BMW upped the ante in 1991 with a 3.8-litre version that produced 250km/h and got to 100 in 5.9s. This update also introduced BMW’s Adaptive M Suspension system to the fold, with Electronic Damper Control.
As with its predecessor, this M5 remained a true sleeper with little, apart from M badging, tailpipes and 17-inch rims, to tell it apart from humbler Fives.
E39S M5 (1998)
Things got really serious in 1998 as the faithful old straight-six made way for a 5-litre V8 with 294kW and 500Nm in the fourth-generation 5 Series, mated to a six-speed manual gearbox.
This one could catapult from 0-100km/h in 5.3 seconds and remained limited to 250km/h but it also improved the traction side of the deal with a mechanical differential lock with 25 percent locking action.

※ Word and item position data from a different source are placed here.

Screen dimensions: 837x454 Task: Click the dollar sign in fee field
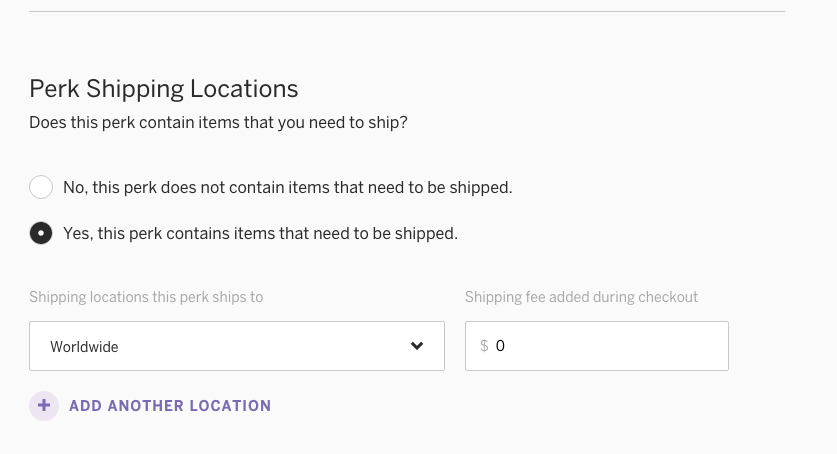point(484,346)
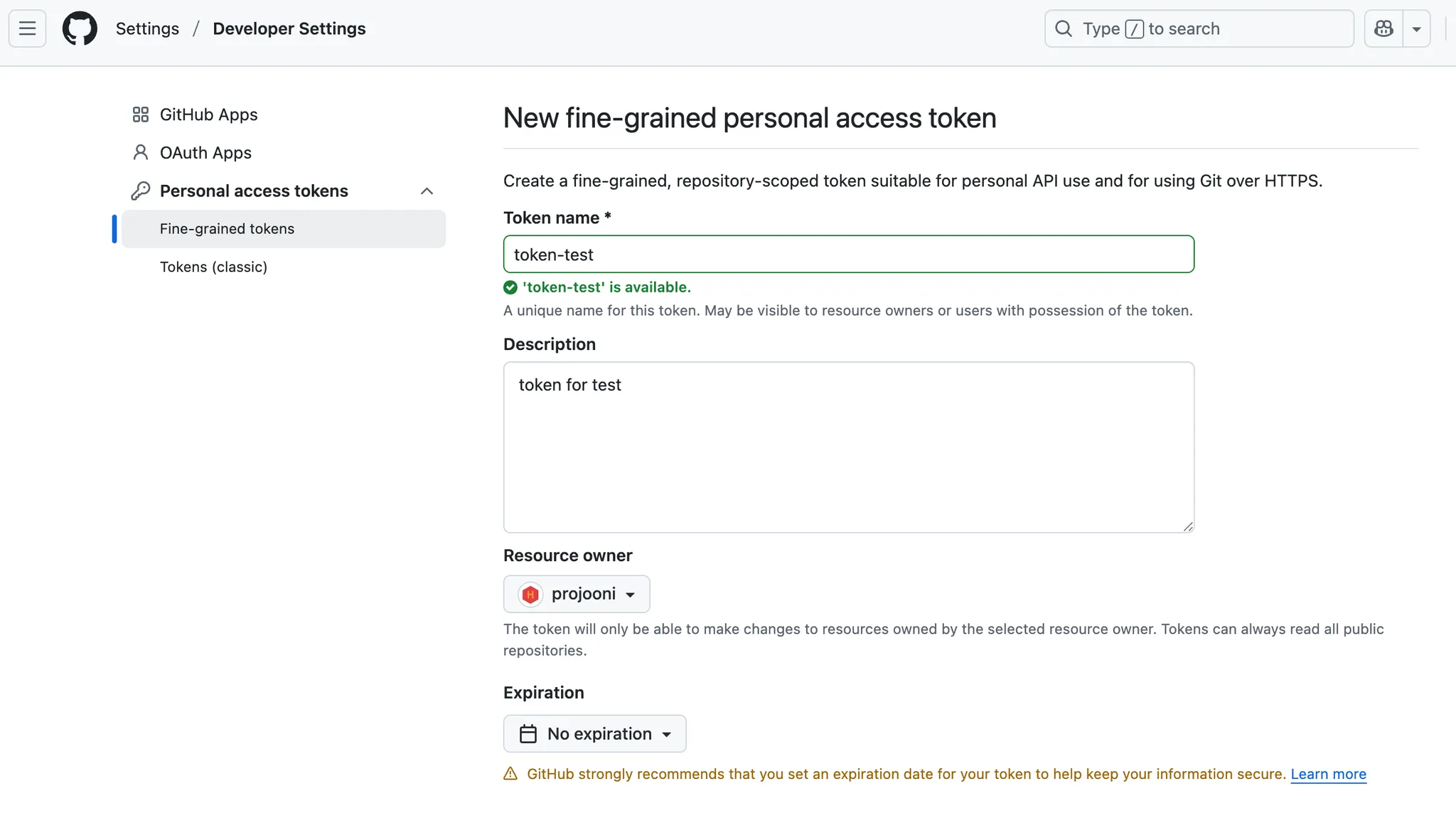The image size is (1456, 823).
Task: Click the GitHub Octocat logo
Action: click(x=80, y=28)
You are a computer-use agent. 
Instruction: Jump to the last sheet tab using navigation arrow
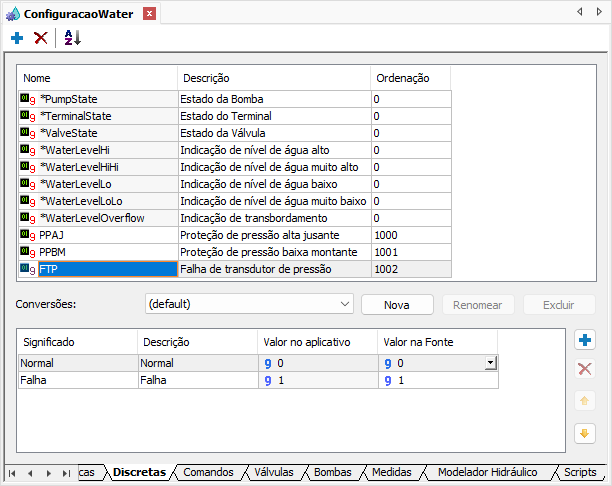65,472
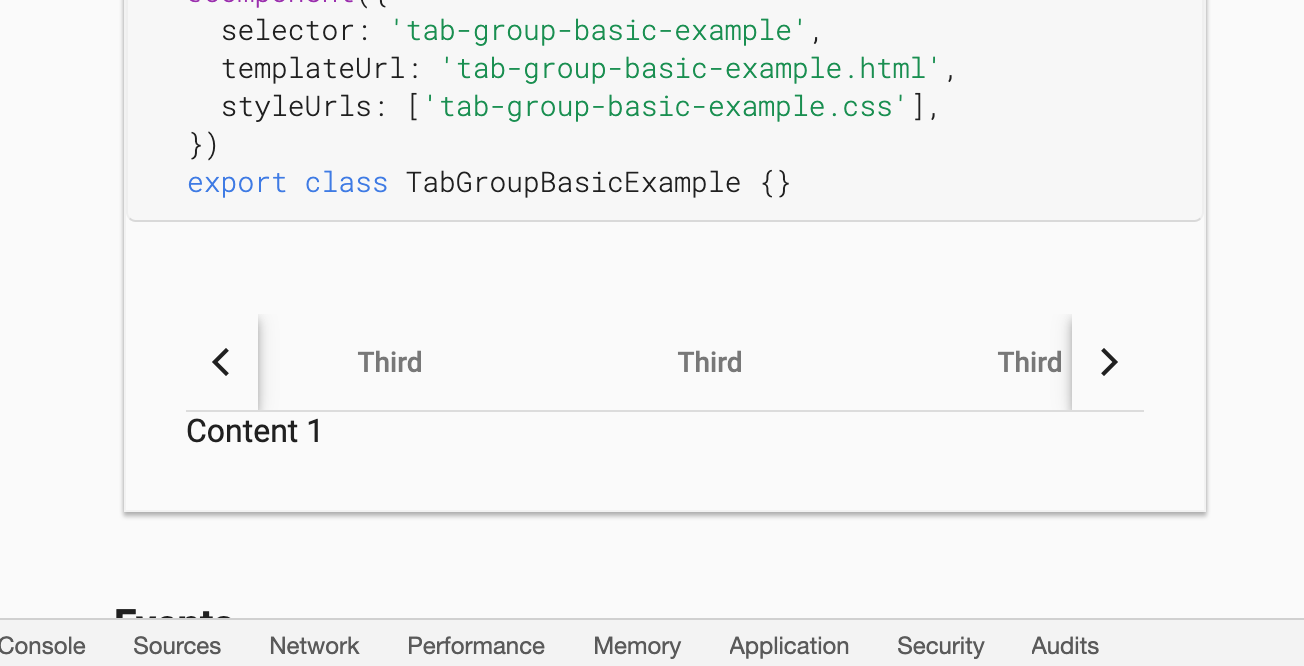
Task: Open the Security panel
Action: 940,646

This M5 was also more of an attention seeker than its subtle forebears, with a proper body kit and M-Coupe-like mirrors to assert its position at the top of the 5 Series hierarchy.
E60 M5 (2005)
Arguably the most interesting M5 to date, although not without its well recorded foibles, the E60 M5 was powered by a 5-litre V10 that produced a wild-for-the-time 373kW at 7750rpm.
The zero to 100km/h time improved to 4.7 seconds, and for the first time buyers could have the 250km/h nanny silenced if they opted for the M Driver’s Package, which raised the limiter to 305km/h.

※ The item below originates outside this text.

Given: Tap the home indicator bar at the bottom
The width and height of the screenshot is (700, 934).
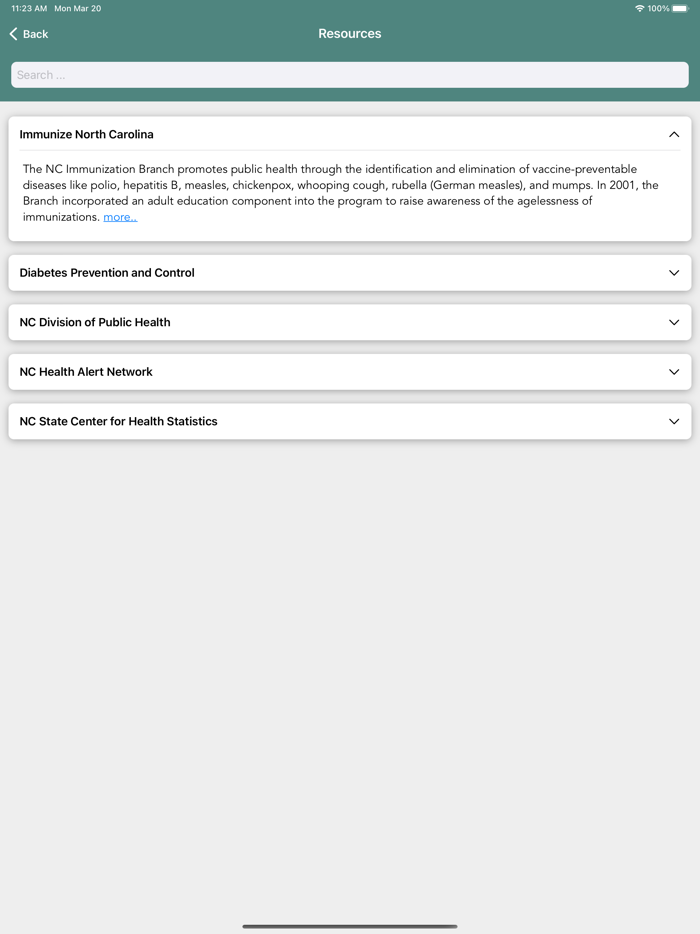Looking at the screenshot, I should point(350,927).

Also new was the finicky seven-speed SMG automated sequential gearbox, which also brought launch control the equation for the first time.
But you didn’t get to experience all 373kW unless you pushed the Power button on the centre console, which woke the car’s electronics up from their default ‘slumber’, in which just 294 ponies were on hand.
F10M M5 (2011)
The latest M5 until now, this generation backtracked on the engine displacement in line with downsizing trends, but thanks to a pair of turbochargers, its 4.4-litre V8 was still somewhat more powerful than the V10 that came before it.
Credited with 412kW and 680Nm in standard form, the 2011 M5 could bolt to 100 in 4.3 seconds, but it was soon followed by a string of more powerful editions that culminated in the “30 Jahre M5” birthday edition that produced 441kW.
This M5 also got a better gearbox in the form of BMW’s new seven-speed M DCT double-clutch unit.
As before buyers could specify an M Driver’s Package, and carbon ceramic brakes were added to the options list.
F90 M5 (2017)
The newly-revealed F90 keeps things familiar on the engine front, with a 441kW output matching the most powerful editions of the previous range, but remember that this is the standard model, and faster versions are sure to follow in good time.
The big news of this generation is the move to all-wheel-drive, although the system still has a rear-wheel-mode that can be activated for some serious drifting antics.